Smith emphasized, “I think that introduction to PBMs, how formularies are created, how pricing comes to be and how legislative decisions come to practice…those are very important to pharmacists. Including those in education helps us get to that well-rounded, involved pharmacist who can take care of patients no matter what specialty they go into. They have a foundation to benefit patients in the pharmacy world.”

Brooks agreed, adding, “As we develop pharmacists who are leaders, that is how we will be able to evolve the narrative on prescription drugs and hopefully the [drug review] board won’t lead to healthcare professionals being caught in the middle.”

Toledo’s Vaidya said pharmacy faculty should embrace the idea that this is an area where pharmacists can make a difference. “For student pharmacists, their heroes are often their clinical professors. For years the emphasis has been on the clinical side,” he pointed out. “The belief has been that as long as you know therapeutics, that’s what you need to know. That messaging has to change a little bit. Yes, the clinical side is important—that’s the foundation—but where we’re heading it’s important that students are not only taught to think about cost issues but how this is going to add value to the profession. That should be covered in the curriculum through an independent course. Academia needs to take it seriously.”

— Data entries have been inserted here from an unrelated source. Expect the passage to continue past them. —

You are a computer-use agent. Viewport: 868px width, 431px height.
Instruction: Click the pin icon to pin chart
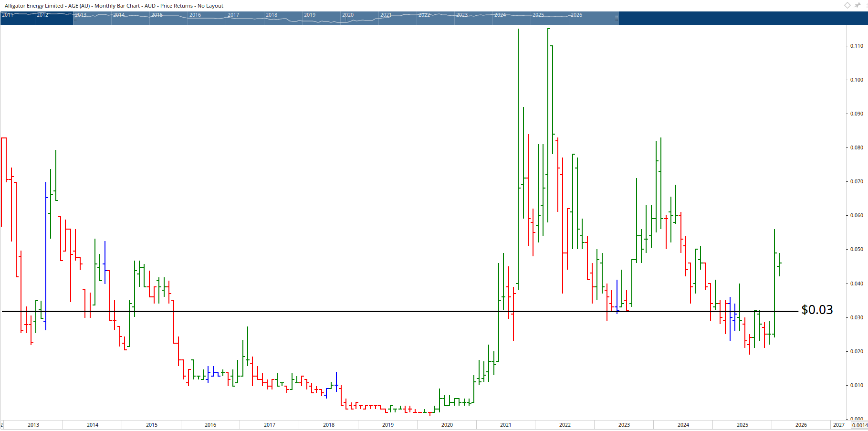point(858,5)
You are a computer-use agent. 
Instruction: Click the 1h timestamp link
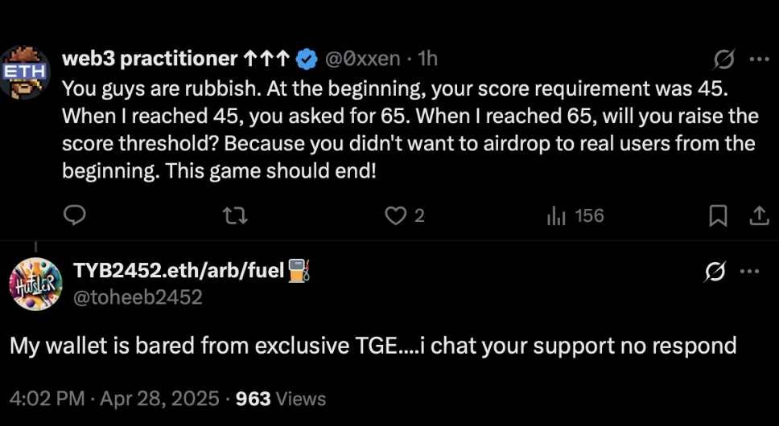(x=426, y=59)
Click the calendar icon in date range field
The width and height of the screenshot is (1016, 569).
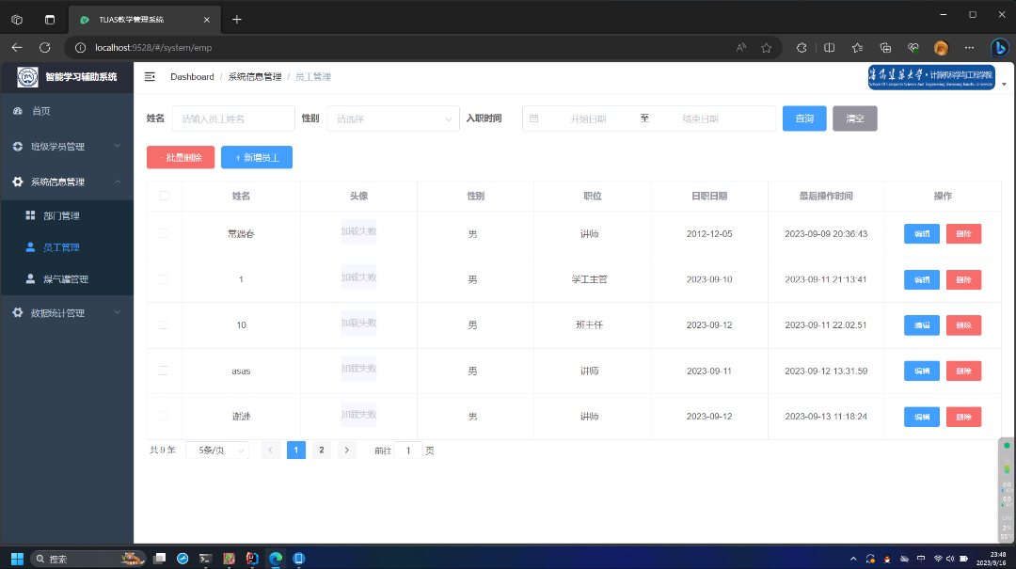click(x=534, y=119)
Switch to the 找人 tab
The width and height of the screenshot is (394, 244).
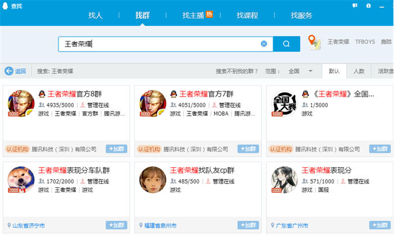click(x=96, y=15)
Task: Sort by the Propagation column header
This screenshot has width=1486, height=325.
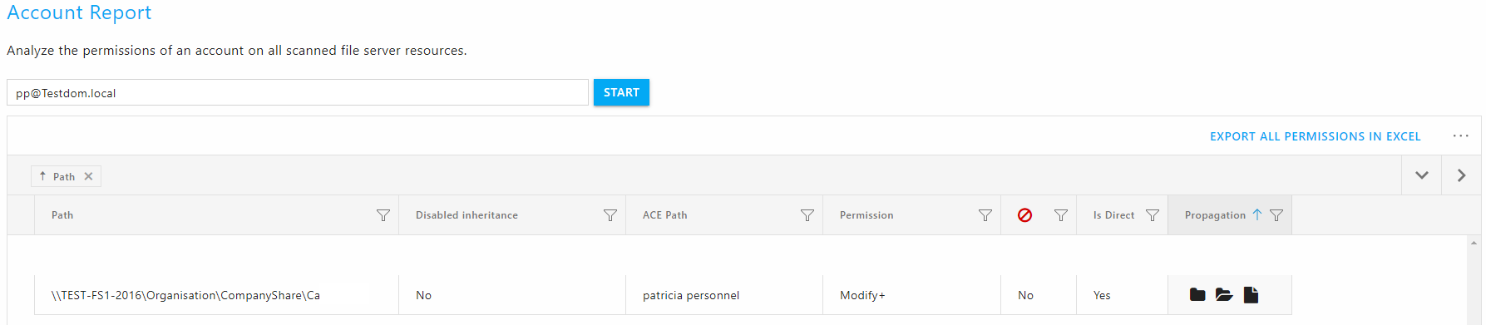Action: click(1215, 215)
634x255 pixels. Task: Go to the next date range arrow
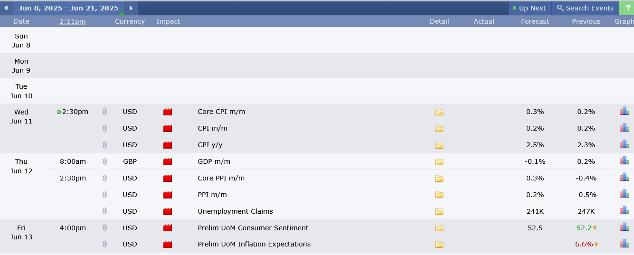pos(131,8)
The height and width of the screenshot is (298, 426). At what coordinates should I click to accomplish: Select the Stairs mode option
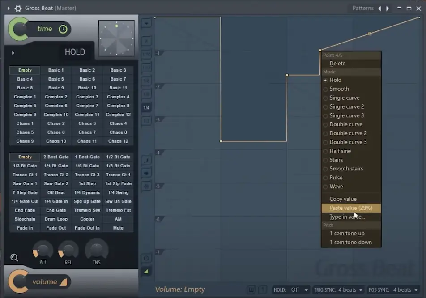pyautogui.click(x=336, y=160)
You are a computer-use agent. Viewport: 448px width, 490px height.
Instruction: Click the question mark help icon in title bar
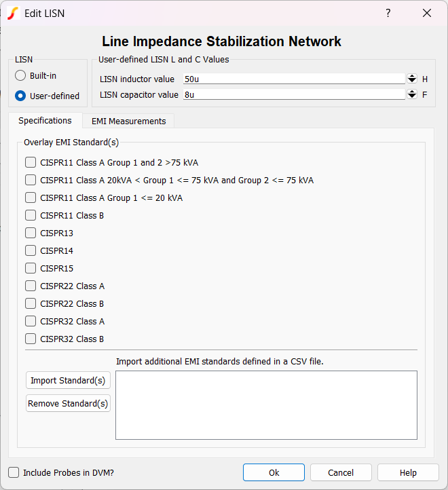[388, 13]
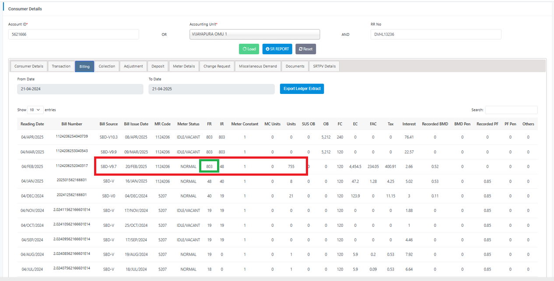Focus the RR No text field
Image resolution: width=554 pixels, height=281 pixels.
[x=435, y=35]
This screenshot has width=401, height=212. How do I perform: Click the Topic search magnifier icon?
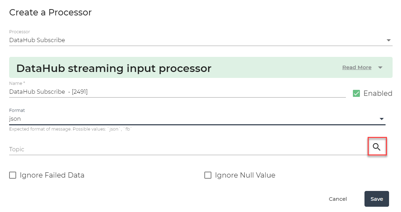coord(377,147)
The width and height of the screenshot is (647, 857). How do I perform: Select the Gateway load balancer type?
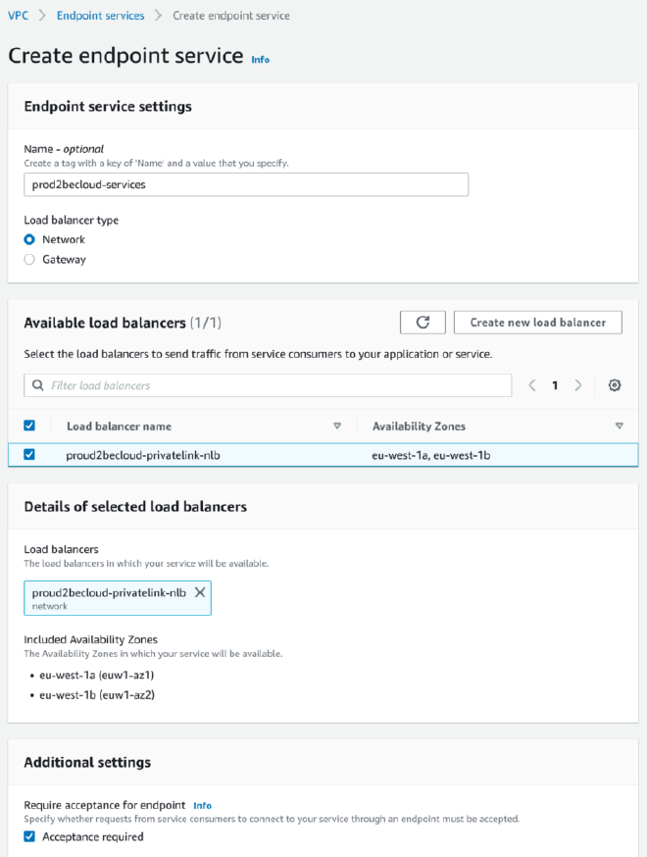30,259
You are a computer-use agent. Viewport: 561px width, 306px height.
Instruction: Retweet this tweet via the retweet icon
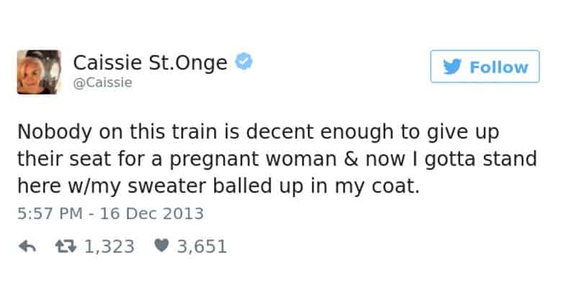(66, 247)
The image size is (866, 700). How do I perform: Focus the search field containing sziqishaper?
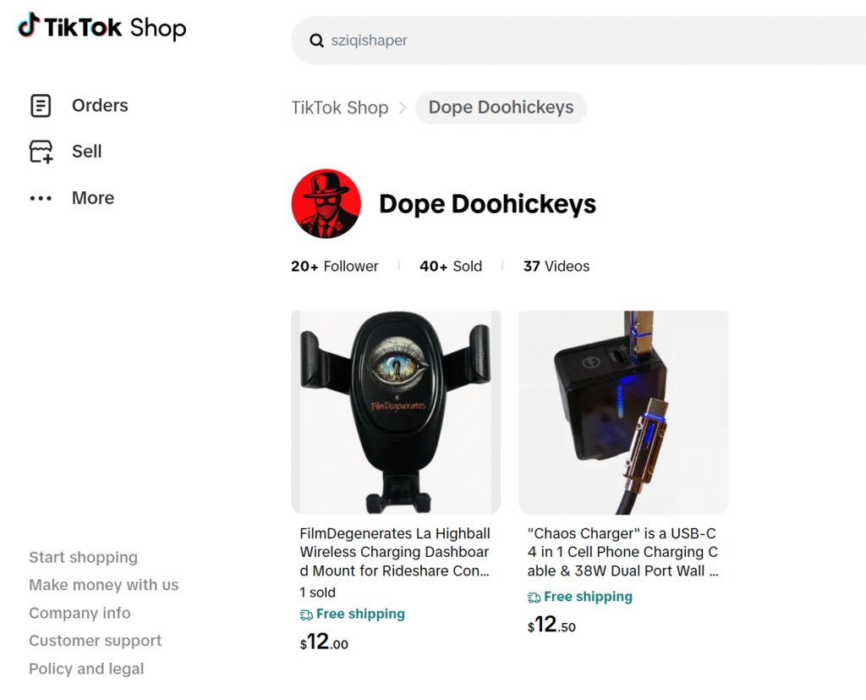[575, 41]
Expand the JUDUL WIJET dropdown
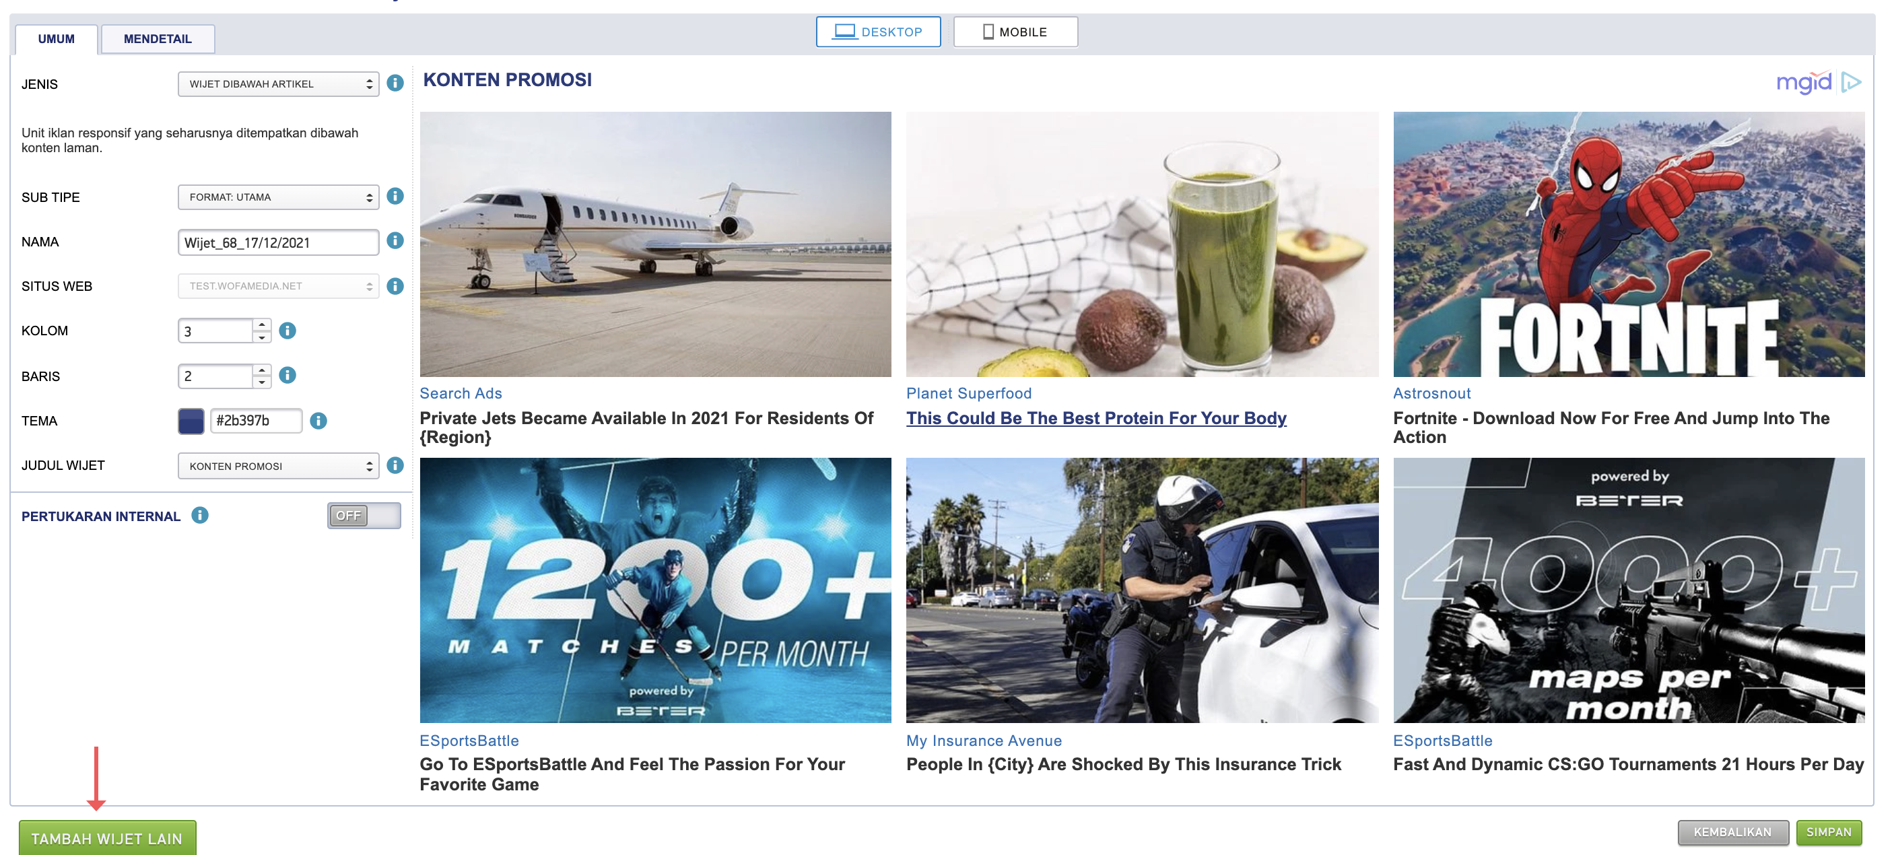The image size is (1892, 855). 278,466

He said faculty must convey that pricing is a key topic. For example, pharmacy faculty at Toledo educated students about a gag order in Ohio that prohibited pharmacists from advising patients on drug options that would cost less. “If we take a three-pronged approach where faculty give students the right tools, we promote the message that we can make a difference in this area and then from an accreditation standpoint we give it a push [through the board exams], it would create a much larger impact. The other thing I’m strongly in favor of is having fellowship programs,” he continued. “I would like to see student pharmacists specifically looking into the cost-effectiveness side of drugs. They should be given specialty training through pharmacoeconomics fellowships. Then they can be trained in this specialization so they can make a larger impact. That should be a sustainable model.”

Jane E. Rooney is managing editor of Academic Pharmacy Now.